[Text segment Boundary: Start]
Why Didn’t I Get Paid?

An excellent question which is usually met with a variety of answers.  Detailed below are some of the more common reasons a claim is not being paid and steps to correct (or avoid) them in the future.

No Referral:  For some time, the medical home model had started to disappear.  Patients were allowed to self-refer to a specialist without first seeing their Primary Care Physician (PCP).  Unfortunately, the medical home model for some HMO plans is starting to see a resurgence.  For some plans, you will now be required to obtain a referral from the PCP before rendering any care or services.  This includes a new patient examination and a diagnostic ultrasound.  Be sure to ask for ALL possible codes when you begin treatment including ultrasounds, needle guidance, follow up office visits as well as the proposed procedures.  The only ‘good’ news is that the PCP is usually willing to backdate a referral.

No Authorization:  Many commercial plans require a prior-authorization prior to treatment.  Unlike the referral, most authorizations are only required for procedures.  Be sure to review the ‘window’ of time you have for the authorization.  We frequently see denials for no authorization because the date of service was after the authorization’s end date.

Another reason for a No Auth denial is due to a ‘game day’ decision.  For example, you had intended to do some sclerotherapy but, after further review that day, you decide to perform a phlebectomy.  Have your staff immediately call either before or just after the procedure to modify/add the phlebectomy code to the authorization in place.

Non-Participating:  With the increase in various plan types being offered by the several payers, this type of denial is on the increase.  You may be contracted for BigGulp PPO, HMO and Medicare Advantage but suddenly find out (after the fact) that you were not added to the BigGulp EPO plan which has no out-of-network benefits.  When calling for benefits on a patient, and it is a sub-plan you have not really seen before, be sure to double-check whether or not you are in network for that sub-plan.

Patient is in an Independent Practice Association (IPA):  These are very common in California with a few migrating out to other areas.  One must be careful in reviewing the patient’s card.  It may say United but elsewhere on the card it will note that the patient is covered under an IPA administered plan.  The IPA will typically never allow the patient out of their financial control.  Gaining a contract with the IPA to see their captured lives is also extremely difficult.

Not a Covered Benefit:  We are seeing this type of denial for some of the newer technologies.  Be sure to review the payer’s policies before providing care using one of these technologies.  While a laser or RF ablation may be covered, it may not be allowed using some other methodology.  As always, be sure to review exclusions to the treatment of varicose veins.  CIGNA’s self-funded plans seem to have this ‘rider’ on the policies sold.  Be wary of patients on a COBRA plan as well.  We have seen some COBRA plans with a more limited benefit set than what the patient enjoyed while fully employed.  We recommend double-checking with the plan to ensure varicose vein treatment is still covered.

Not Medically Necessary:  We have covered this in other articles.  In brief, be sure your H and P and diagnostic US clearly reflect the need for care, that they match or exceed the plan’s requirements, and that any conservative therapy is completed as required.
[Text segment Boundary: End]
[Information supplied Boundary: Start]
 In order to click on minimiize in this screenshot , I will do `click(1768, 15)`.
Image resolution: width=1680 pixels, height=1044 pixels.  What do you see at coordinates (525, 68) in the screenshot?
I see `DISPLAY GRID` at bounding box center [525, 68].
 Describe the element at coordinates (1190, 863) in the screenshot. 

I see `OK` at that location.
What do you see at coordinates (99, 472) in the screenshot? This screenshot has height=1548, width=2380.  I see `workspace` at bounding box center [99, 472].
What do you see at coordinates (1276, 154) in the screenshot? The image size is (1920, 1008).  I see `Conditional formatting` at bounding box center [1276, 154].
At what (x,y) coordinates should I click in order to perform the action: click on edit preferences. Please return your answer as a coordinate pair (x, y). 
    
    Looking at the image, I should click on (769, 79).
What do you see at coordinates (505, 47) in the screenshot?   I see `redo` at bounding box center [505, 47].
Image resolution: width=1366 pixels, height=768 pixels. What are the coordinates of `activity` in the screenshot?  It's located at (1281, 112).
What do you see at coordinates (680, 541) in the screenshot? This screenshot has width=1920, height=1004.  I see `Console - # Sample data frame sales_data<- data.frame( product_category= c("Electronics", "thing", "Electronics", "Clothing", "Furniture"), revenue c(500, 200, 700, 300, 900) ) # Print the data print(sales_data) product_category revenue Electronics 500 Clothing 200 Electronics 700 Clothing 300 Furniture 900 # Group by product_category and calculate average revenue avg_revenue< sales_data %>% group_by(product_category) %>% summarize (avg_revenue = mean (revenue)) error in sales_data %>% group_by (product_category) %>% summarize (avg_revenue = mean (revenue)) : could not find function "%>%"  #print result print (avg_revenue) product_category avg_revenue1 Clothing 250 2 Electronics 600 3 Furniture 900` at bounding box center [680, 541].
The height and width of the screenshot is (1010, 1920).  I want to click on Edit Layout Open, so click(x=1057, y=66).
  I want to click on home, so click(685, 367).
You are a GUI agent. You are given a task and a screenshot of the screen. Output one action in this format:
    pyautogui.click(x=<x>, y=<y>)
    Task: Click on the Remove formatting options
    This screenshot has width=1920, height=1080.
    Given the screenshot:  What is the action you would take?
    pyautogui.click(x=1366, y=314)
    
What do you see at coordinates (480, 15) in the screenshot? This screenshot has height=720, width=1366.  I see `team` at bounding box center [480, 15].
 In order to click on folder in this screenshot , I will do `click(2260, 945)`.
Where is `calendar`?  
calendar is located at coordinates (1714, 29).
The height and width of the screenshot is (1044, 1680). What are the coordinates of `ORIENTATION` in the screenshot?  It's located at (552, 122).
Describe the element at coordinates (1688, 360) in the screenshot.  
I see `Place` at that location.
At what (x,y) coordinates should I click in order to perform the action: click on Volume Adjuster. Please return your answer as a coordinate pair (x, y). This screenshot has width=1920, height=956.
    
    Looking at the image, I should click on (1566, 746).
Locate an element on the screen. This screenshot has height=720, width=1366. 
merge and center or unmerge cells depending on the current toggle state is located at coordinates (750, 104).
[Information supplied Boundary: End]
— Required actions —
[1] Based on the claim denial text, mark each statement yes or no, quoting the words that decide it: (a) Most authorizations are required only for procedures. (b) The PCP is usually unwilling to backdate a referral. (c) Independent Practice Associations are very common in California.
[2] Rename "phlebectomy" to "microphlebectomy" in the part of the claim denial text starting at "No Authorization:  Many" and ending at "authorization in place.", and give that part again.
The rows were taken from a different source than the claim denial text.

— Exercise responses —
[1]
(a) Yes: "most authorizations are only required for procedures"
(b) No: "the PCP is usually willing to backdate a referral"
(c) Yes: "These are very common in California"

[2]
No Authorization:  Many commercial plans require a prior-authorization prior to treatment.  Unlike the referral, most authorizations are only required for procedures.  Be sure to review the ‘window’ of time you have for the authorization.  We frequently see denials for no authorization because the date of service was after the authorization’s end date.

Another reason for a No Auth denial is due to a ‘game day’ decision.  For example, you had intended to do some sclerotherapy but, after further review that day, you decide to perform a microphlebectomy.  Have your staff immediately call either before or just after the procedure to modify/add the microphlebectomy code to the authorization in place.